Overnight, ransomware gang BlackSuit claimed the recent attack on London’s Charles Darwin School. It alleges to have stolen over 200GB of data which includes information on students and employees, as well as financial data. It has given the school until the end of today to pay up before the data is released.
On September 6, the school’s headteacher, Aston Smith, confirmed that the cyber incident was ‘worse than hoped’ and that it was in fact ransomware. As a result, the school was shut from September 9 to September 11. The school is expected to be without internet, emails, and access to other systems for three weeks.
In the letter, Smith also said:
There is the potential for all information held by the school to have been accessed. Our Data Protection Officer has reported the breach to the ICO (Information Commissioner’s Office) and is now conducting a full Data Impact Assessment. Information that is cloud based and with external providers have not been accessed, such as Parent Pay. We currently have a cybersecurity company completing a forensic investigation and until this in completed, we will not be able to provide any further details on the level of any data breach.

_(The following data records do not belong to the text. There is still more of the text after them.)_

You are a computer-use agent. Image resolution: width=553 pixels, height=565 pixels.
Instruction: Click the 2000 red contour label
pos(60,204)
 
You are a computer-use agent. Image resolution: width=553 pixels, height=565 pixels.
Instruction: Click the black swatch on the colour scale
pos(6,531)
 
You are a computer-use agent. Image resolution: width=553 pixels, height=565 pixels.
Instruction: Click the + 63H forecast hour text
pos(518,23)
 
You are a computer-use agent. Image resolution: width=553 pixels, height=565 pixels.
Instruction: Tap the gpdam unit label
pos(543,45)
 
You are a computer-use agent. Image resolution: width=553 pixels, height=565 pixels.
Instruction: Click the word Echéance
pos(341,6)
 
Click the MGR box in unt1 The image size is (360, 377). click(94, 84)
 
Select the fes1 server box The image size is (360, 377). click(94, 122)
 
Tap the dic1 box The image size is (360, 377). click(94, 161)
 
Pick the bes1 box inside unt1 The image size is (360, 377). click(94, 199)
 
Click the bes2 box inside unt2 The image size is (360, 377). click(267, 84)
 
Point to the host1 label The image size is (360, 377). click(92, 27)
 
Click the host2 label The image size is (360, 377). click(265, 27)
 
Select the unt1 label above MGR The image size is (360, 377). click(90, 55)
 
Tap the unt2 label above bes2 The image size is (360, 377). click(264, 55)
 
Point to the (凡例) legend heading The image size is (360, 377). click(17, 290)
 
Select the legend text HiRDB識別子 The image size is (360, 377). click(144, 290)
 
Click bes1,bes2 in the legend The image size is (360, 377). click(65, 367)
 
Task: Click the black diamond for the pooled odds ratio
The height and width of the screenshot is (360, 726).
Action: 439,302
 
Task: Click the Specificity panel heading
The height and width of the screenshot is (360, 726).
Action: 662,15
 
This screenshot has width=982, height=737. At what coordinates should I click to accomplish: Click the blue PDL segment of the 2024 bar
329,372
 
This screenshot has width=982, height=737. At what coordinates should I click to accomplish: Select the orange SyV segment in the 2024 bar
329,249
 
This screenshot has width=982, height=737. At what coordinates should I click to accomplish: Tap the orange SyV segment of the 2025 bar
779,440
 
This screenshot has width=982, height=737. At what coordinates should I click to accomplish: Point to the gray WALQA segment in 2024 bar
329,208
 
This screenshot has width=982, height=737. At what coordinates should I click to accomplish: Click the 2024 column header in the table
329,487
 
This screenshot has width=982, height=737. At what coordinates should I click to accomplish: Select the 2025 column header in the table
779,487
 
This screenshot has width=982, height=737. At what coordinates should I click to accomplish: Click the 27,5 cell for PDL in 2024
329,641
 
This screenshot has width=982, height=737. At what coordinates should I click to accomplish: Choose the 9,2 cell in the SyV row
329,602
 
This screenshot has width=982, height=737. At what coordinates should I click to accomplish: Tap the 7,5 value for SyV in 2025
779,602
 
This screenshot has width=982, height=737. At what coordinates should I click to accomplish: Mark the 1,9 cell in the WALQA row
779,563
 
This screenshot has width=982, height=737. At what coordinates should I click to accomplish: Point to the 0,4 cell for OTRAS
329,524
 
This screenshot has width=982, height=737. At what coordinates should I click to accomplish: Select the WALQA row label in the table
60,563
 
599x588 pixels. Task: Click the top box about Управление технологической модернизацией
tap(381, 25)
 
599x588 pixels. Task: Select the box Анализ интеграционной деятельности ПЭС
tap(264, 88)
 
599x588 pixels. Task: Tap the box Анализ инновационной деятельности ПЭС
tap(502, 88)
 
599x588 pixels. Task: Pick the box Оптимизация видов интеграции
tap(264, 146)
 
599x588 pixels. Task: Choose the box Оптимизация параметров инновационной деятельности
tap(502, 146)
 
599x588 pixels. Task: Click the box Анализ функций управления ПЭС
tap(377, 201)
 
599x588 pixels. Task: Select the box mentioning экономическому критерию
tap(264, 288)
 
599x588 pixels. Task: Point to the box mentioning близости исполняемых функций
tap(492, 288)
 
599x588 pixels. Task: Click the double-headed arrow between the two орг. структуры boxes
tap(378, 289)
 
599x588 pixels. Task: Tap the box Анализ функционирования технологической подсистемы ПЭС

Unfortunately, as is the case in the majority of ransomware attacks, BlackSuit appears to have carried out a double-extortion attack by encrypting systems and stealing data. While the school continues its investigations into exactly what data has been stolen by the gang, we highly recommend that students, parents, and employees remain on high alert for any potential phishing emails, texts, and messages. It is also important to monitor accounts for any suspicious activity.
Who is BlackSuit?
BlackSuit first emerged in April 2023 and is a rebrand of the ransomware group, Royal. Since it first emerged as ‘BlackSuit’, we have logged 43 confirmed attacks via this group and 81 unconfirmed attacks.
It has recently been confirmed to be behind the attacks on US-based Young Consulting LLC in which 954,000 people were impacted and Japanese company KADOKAWA which affected over 254,000 people. It is also rumored to have received a $25 million ransom in its attack on car dealership technology provider, CDK Global.
BlackSuit is a private operation and doesn’t employ a ransomware-as-a-service business model.
Ransomware attacks on the education sector
Ransomware attacks on the education sector have the potential to cause widespread disruption both in system downtime and data theft. Our recent in-depth study into ransomware attacks on US education found that the average school loses $500,000 per day to downtime when hit by such an attack.
So far this year, we’ve noted 66 ransomware attacks on schools and colleges around the world with nearly 250,000 records impacted. This does appear to be a decline on last year’s figures of 183 attacks and 897,000 records affected. The average ransom across these attacks was $420,000.
However, we’ve also noted 91 unconfirmed attacks on the education sector this year so far–four of which are via BlackSuit.
About Charles Darwin School
Located in Biggin Hill, Kent, Charles Darwin School is home to around 1,320 secondary and sixth form students. The school is part of the Inicio Educational Trust which was formed in September 2023.